WHAT IS REQUIRED:
What is the count of lines below that include "will"? Reply with nothing else.

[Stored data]
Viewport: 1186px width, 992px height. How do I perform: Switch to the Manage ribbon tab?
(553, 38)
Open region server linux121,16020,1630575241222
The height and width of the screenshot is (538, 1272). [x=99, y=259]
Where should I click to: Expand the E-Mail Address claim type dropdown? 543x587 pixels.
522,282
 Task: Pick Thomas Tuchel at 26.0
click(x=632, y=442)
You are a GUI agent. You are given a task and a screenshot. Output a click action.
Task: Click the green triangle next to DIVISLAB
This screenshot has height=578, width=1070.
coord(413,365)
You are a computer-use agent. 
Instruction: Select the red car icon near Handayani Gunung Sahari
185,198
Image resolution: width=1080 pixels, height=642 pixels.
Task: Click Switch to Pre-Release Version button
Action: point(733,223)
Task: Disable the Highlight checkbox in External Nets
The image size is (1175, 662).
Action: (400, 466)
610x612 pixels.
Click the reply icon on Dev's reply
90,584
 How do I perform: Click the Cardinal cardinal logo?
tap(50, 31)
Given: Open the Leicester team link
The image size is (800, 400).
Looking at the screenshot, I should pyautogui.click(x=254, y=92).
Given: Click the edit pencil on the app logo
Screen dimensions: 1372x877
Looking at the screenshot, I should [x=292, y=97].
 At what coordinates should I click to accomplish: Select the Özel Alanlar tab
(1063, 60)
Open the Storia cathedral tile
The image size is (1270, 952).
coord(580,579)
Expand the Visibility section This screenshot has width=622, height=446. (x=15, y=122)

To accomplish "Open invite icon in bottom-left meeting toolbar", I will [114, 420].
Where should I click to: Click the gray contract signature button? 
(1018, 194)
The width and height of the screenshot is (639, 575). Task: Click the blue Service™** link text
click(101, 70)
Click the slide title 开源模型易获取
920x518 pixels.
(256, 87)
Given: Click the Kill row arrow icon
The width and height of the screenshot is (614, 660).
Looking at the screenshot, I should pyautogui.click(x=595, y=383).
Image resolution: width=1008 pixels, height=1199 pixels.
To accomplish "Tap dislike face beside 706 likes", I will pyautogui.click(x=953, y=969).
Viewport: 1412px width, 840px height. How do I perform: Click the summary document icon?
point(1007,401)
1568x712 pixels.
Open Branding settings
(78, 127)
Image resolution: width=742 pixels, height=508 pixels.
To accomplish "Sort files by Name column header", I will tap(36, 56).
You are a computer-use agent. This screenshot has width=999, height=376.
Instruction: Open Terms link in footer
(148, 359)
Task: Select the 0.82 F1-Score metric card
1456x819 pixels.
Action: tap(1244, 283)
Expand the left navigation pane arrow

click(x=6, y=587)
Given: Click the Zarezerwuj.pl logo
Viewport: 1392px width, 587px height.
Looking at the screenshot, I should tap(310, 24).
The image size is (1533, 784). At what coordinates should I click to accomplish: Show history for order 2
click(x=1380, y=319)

OUTPUT FOR THIS EXERCISE:
3